━━ Material to process ━━

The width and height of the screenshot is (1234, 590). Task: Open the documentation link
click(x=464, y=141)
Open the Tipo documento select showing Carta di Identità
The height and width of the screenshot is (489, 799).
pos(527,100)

━━━

Output every one of the items above verbatim, line for line, with no changes.

> Answer to the task
The width and height of the screenshot is (1234, 590). Task: Open the documentation link
click(x=464, y=141)
Open the Tipo documento select showing Carta di Identità
The height and width of the screenshot is (489, 799).
pos(527,100)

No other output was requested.